"Crash course in a breaking heart."

Posted on: August 1, 2014Philadelphia

The first time I was ever explicitly called a racist was April 9th, 2014. Her accusation stilled me in that moment, and I quickly collected a handful of things I wanted to say in response as we were sitting in my clinic's 4'x6' consultation room.

"I'm a nice guy!"
"I'm not a racist!"
"How am I racist?"

These were only a few of the substantially inadequate retorts that I could bring to mind. I was hurt, my sense of self was challenged, and my ego fractured.

But then I paused. I took a step back and looked at this person - really looked at her - and realized that none of this was about me. A day, a week, maybe a lifetime of frustration and trauma had antedated and precipitated her statement. AmeriCorps isn't about me - it is about the patients that I serve. This is an easy revelation when things are smooth. But in these ephemeral moments of perceived strife, the emphasis needs to to be placed on the self - a lesson packed with gravitas and humility. The acuity of my intervention cannot be overstated, and in the scope of a patient's life, I am but a speck on the windshield of a long, drawn out trip. So, I centered myself. I have just been called a racist while alone in a room with this person. What does one do in response to such an absurd situation? I still don't know.

In sum, we spent three hours together in that room. Over the course of that time, she told me where she attended college, her neighborhood growing up, her relationship with her mother when she was younger, and she gave me a more than adequate description of her senior thesis: a commentary on the importance of community-based families. She was an astoundingly brilliant person, and I reveled the time we spent together.

I also learned that she had been a single mother to an independent, driven young woman. Recently, however, her daughter had been involved in a tragic accident that left her incapable of taking care of her children. This, of course, necessitated her full-time reacquisition with single-mother parenting to not only her daughter, but her three wonderful grandchildren.
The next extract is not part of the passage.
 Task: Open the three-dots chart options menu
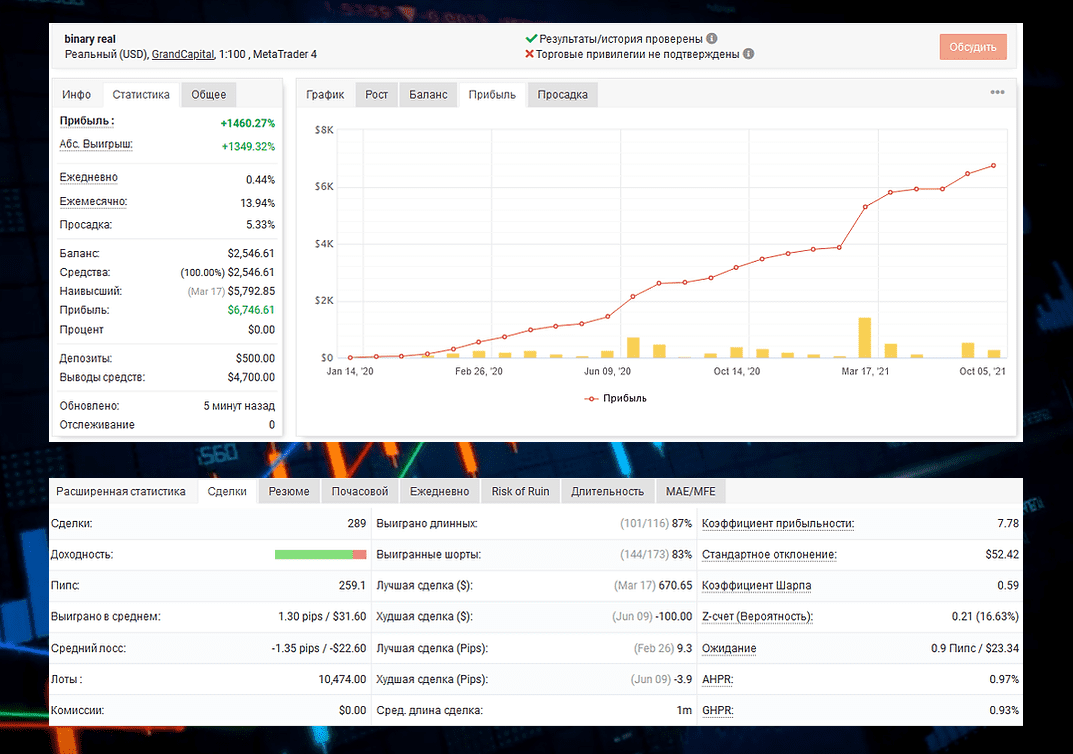click(997, 93)
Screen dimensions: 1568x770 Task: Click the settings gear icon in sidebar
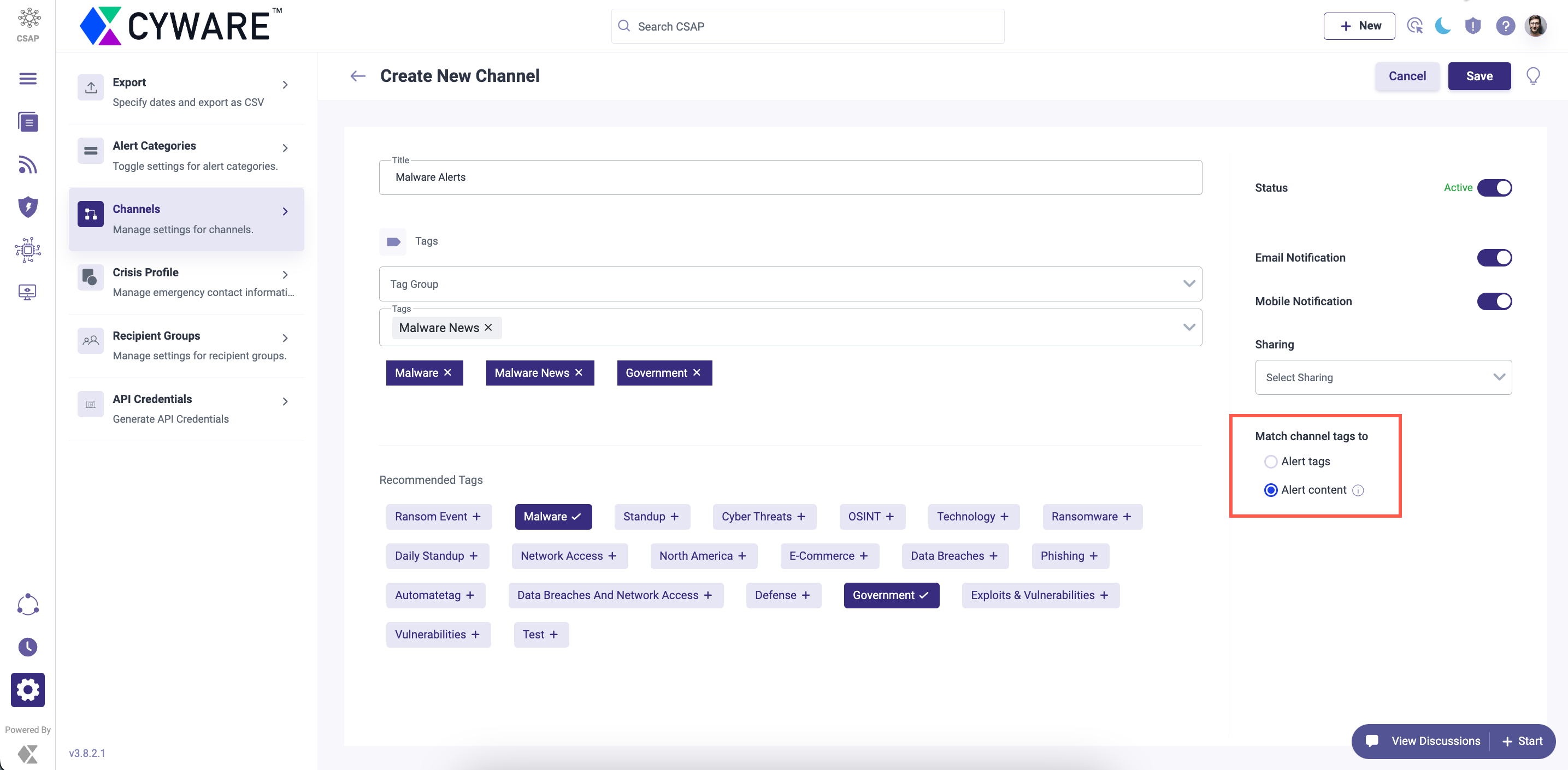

Money was tight. "It always is," she said. Her ability to both work and parent full-time, an unimaginably precarious balance, was being challenged by her immediate medical needs. With all she disclosed to me, I could never have demonstrated her resolve given similar circumstance.

My heart breaks every time I hear a story like hers, and, truly, that's all they were to me once - stories. Surreal anecdotes of those I didn't know, would never know. Now, this is a ubiquitous trend among the patients I hold most dear. Sometimes it's hard to know how to react to all this, so, just like that fateful Wednesday afternoon, I don't. I just listen.

More often than not, listening feels wildly inadequate to that which I want to do: spring into action, right the injustices that I witness and are confessed to me each day. I realize, however, that I am but one person, and my impact is best served in those consultation rooms. AmeriCorps has shaped me into a student of the world and taught me to tune into the lives of others. So, too, I urge you to lend an ear to the stories of others - they will become so much more than that. And it might just break your heart.



This post was written by PHC member Nolan Anderson.
Nolan serves at the Family Practices and Counseling Network - Abbottsford Falls as a Health and Benefits Advocate.